15 Temmuz 2014 Salı

Bireysellik mi Özgecillik mi?

Bu yaz Meryem'lerin sınıfı günü birlik gezilere çıkıyor. Her ne kadar yaz olsa da yağmurumuz eksik olmuyor. Okul gezisinin olduğu bir güne yağmurla başladık. Meryem'i okula bırakırken yağmur yağarsa giysin diye yağmurluğunu dolabına astım. Ancak yağmurluğunun şapkası yoktu. Dolabına şemsiyeyi de bıraktım ki yağmur altında yürümek durumunda kalırlarsa ıslanmasın. Akşam Meryem bana biraz kızgın biraz üzüntülü bir şekilde yağmurluğunun şapkası olmadığı için yağmurda ıslandığını söyledi. Öğretmenleri şemsiyesini almasına izin vermemişlerdi. Bu duruma biraz üzüldüm ama o kadar çok büyütmedim. Büyük ihtimalle birkaç damla serpiştiriyordur diye düşündüm. Bu geziden bir hafta sonra gezi resimleri duvara asılmıştı. Otobüse yeni bindikleri zaman çekilmiş bir resim içimi acıttı. Bütün çocukların yağmurluklarının şapkası vardı ve hepsi kupkuruydu. Meryem ise minik ıslak bir kedi yavrusu gibi görünüyordu. Yağmur o kadar çok yağmıştı ki Meryem'in saçları resimden bile farkedecek şekilde ıpıslak olmuştu.

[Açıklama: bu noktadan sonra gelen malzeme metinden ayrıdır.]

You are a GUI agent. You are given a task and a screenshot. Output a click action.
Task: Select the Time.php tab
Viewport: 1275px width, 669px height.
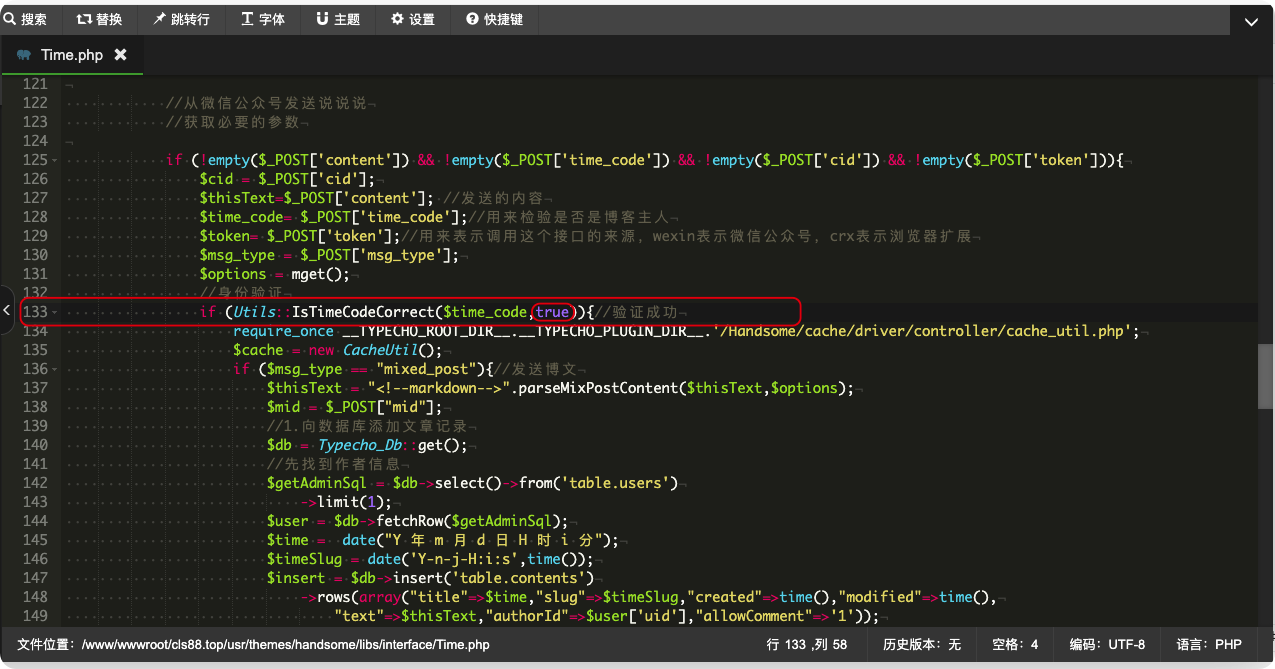[72, 55]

Bu olay yetişilen kültüre göre kazanılan davranışları çok güzel bir şekilde örneklendiriyordu. Diğer bütün çocuklar yağmurluklarının şapkası olduğu için kuru kalırlarken Meryem'in ıslanmasına göz yuman öğretmenlerini düşündüm. Sanki Meryem'e herkes kendinden sorumlu, eğer şapkası olmayan bir yağmurluğun varsa yağmur altında ıslanmayı kabul etmelisin der gibiydiler. Arkadaşlarına ise Meryem'in yağmur altında ıslanmasına aldırmayın, bu tamamen onun problemi mesajı veriyorlardı. Bu ve benzeri olaylar Meryem'e kendi kendine yetmeyi öğretecektir. Zamanla kendi ihtiyaçları konusunda daha bilinçli ve dikkatli olacak ve kimseden hiçbirşey istememesi gerektiğini anlayacaktır.

Aynı durum Türkiye'de olsaydı ne olurdu? Meryem aynı şekilde yağmurluğunun şapkası olmayan tek çocuk olsaydı öğretmenleri onun ıslanmasına göz yummazlardı. Bir ihtimal Meryem'in şemsiyesini kullanmasına izin verirlerdi. Eğer çocukların şemsiye kullanmasını istemiyorlarsa muhakkak bir öğretmeni şemsiyesini Meryem ile paylaşırdı. Hatta öğretmenlerinin içinden birisi ileri gidip kendi yağmurluğunu Meryem'e bile verebilirdi. Amerika'da çocuklar bireysel kültüre uyum sağlamaya çalısırken Türkiye'de bu duruma benzer olaylar özgeci davranışları örneklendiriyor. Çocuklar yalnızca kendilerine değil çevrelerindeki insanlara karşı da duyarlı olabilmeleri gerektiğini öğreniyorlar. Fedakar öğretmenler onlara zaman zaman başkalarının yararının kendi kişisel yararlarının önüne geçebileceğini gösteriyor.

Bireysellik toplum içerisindeki bireyleri güçlü ve özgür yaparken özgecillik toplumu bütünleştiriyor, insanların birbirine olan sevgisini güçlendiriyor. Sanırım ben Meryem'de ve Bilge'de her ikisinin karışımını görmek istiyorum. Okulda yaşadığı olay her ne kadar beni üzdüyse onu daha çok güçlendireceğini bilmek içimi rahatlatıyor. Paylaşımcı ve duyarlı bir ortamda olmasını sağlamak ise bize düşüyor.